| What you are asked to do |
Format the records from the line containing "This screenshot has" down through the line containing "(108, 120)." as a two-column CSV with the headers instruction and output. Each record goes on one row, with its text and its answer each in a single quoted field, line breaks replaced by spaces, and the pictures left out.

(Beginning of Material shown)

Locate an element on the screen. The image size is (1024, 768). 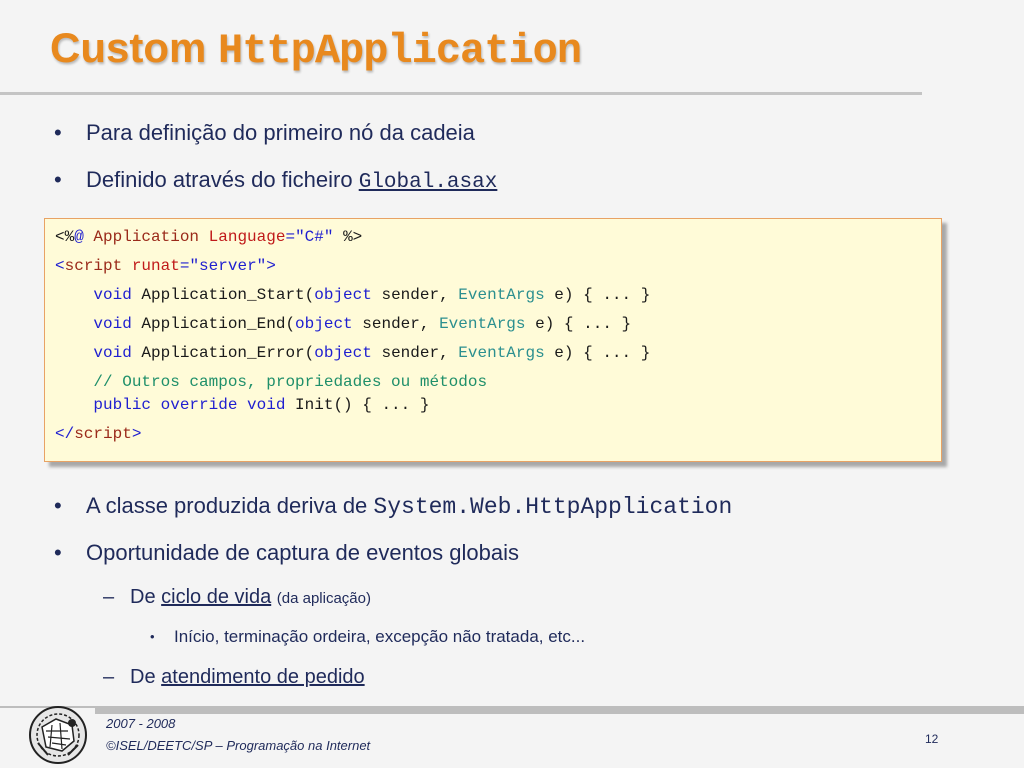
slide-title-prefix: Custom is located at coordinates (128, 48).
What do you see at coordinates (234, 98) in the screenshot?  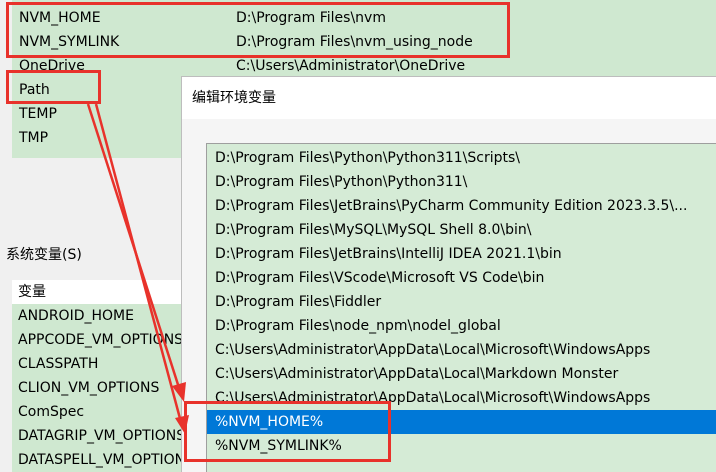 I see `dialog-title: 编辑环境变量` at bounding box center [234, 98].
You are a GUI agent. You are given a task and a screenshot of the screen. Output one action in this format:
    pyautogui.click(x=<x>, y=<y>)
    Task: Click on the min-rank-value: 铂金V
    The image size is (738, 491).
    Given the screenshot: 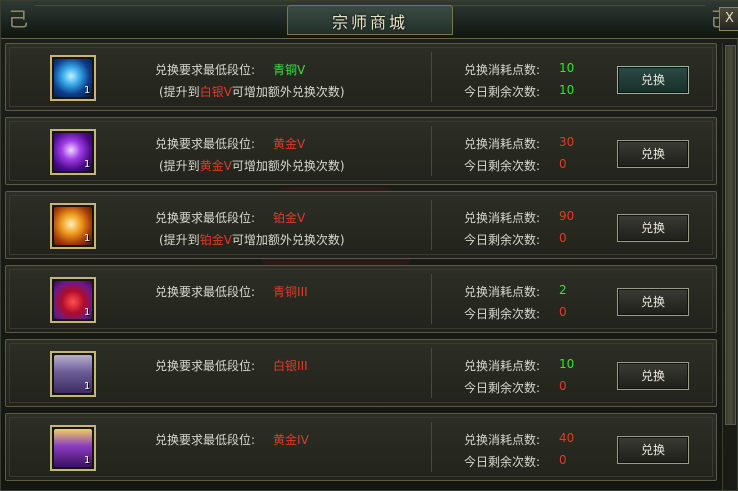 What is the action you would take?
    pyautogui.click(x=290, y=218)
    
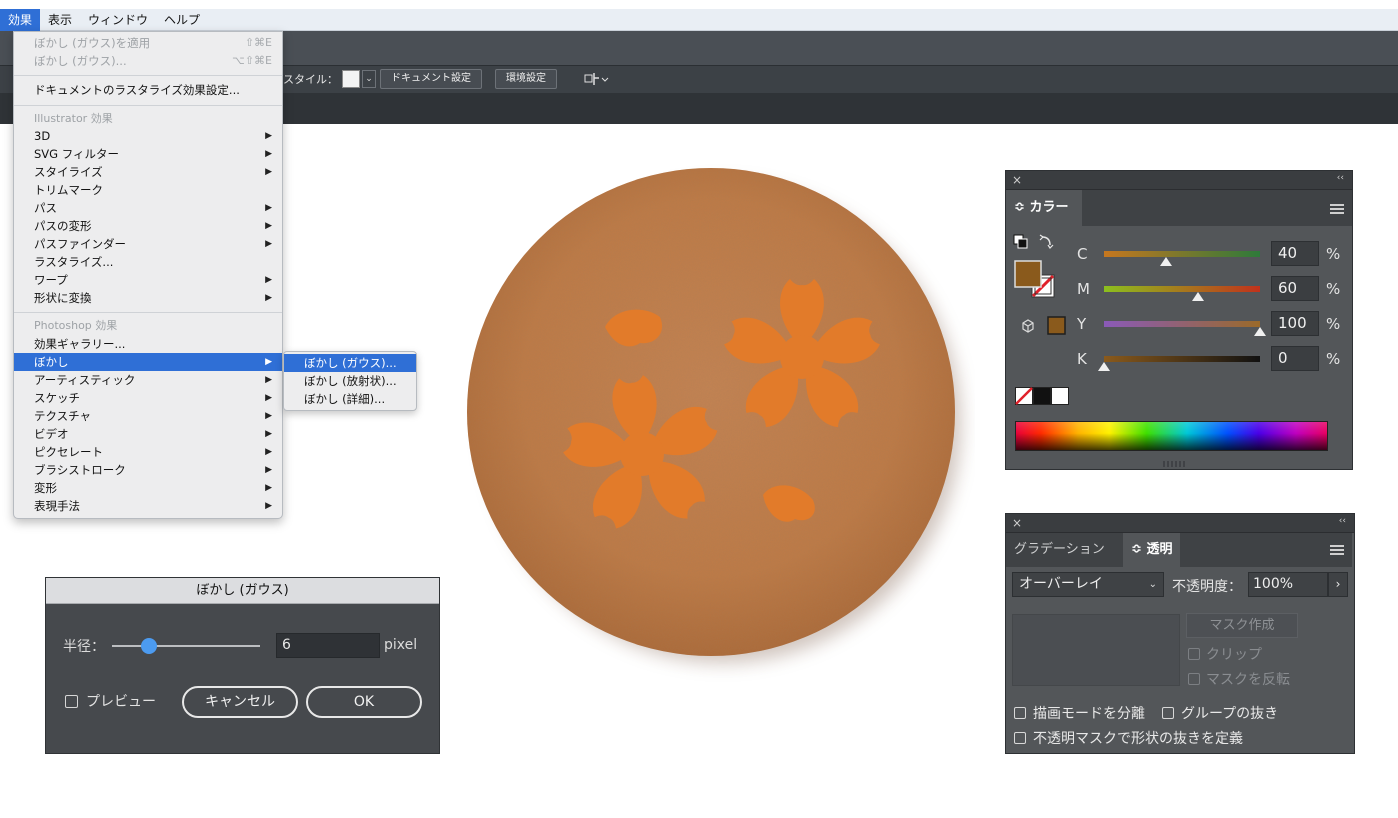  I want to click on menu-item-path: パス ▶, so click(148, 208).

(End of Material shown)
(Beginning of Material shown)

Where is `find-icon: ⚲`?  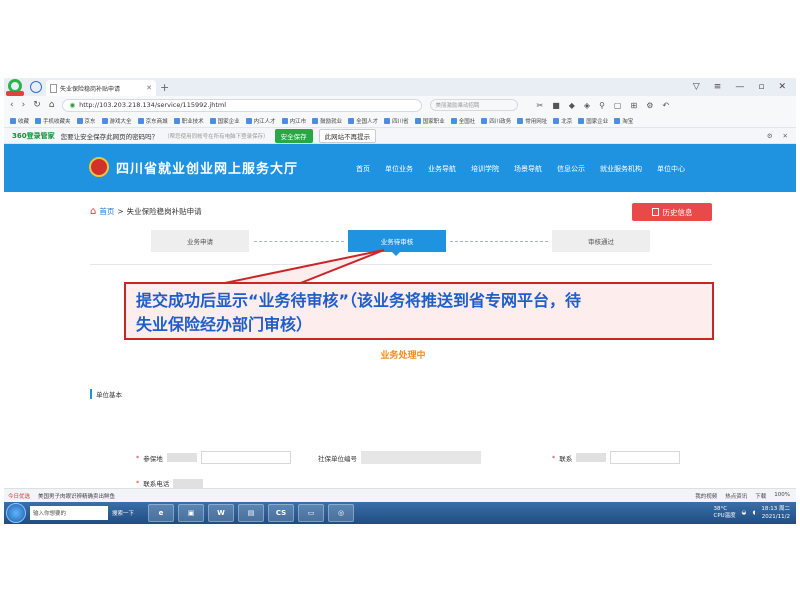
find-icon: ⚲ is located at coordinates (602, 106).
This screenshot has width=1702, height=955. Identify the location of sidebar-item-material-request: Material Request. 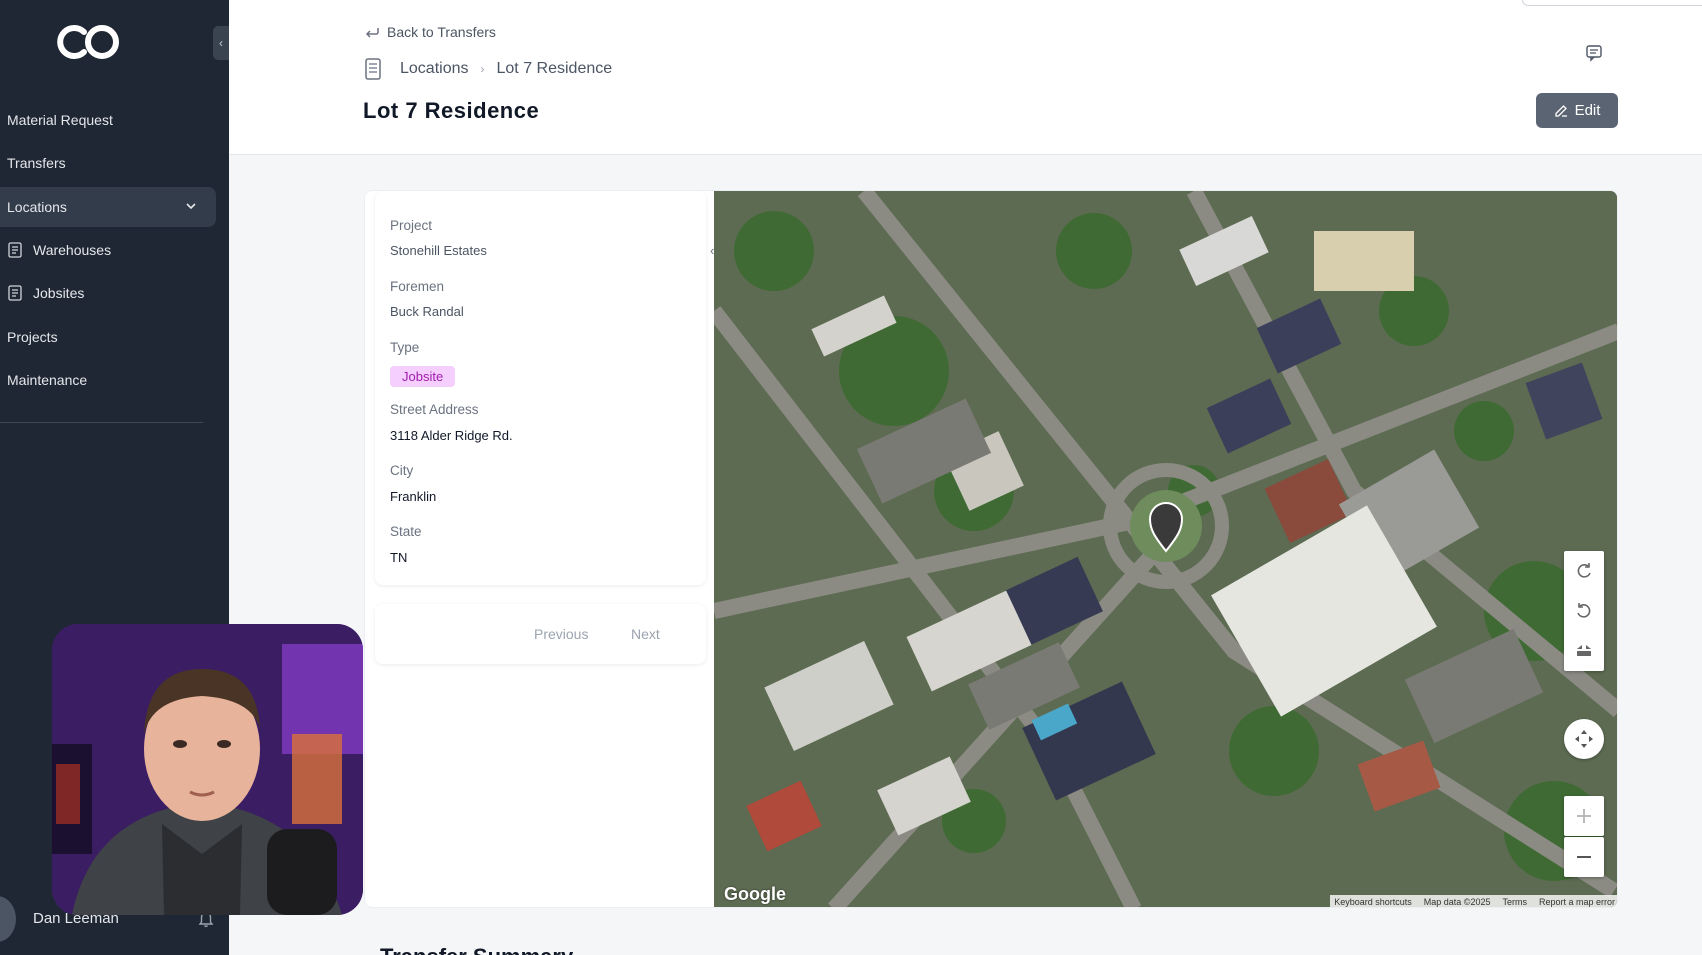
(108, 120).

(End of Material shown)

| Reply |
instruction,output
"This screenshot has width=1702, height=955. Identify the location of sidebar-item-material-request: Material Request.","(108, 120)."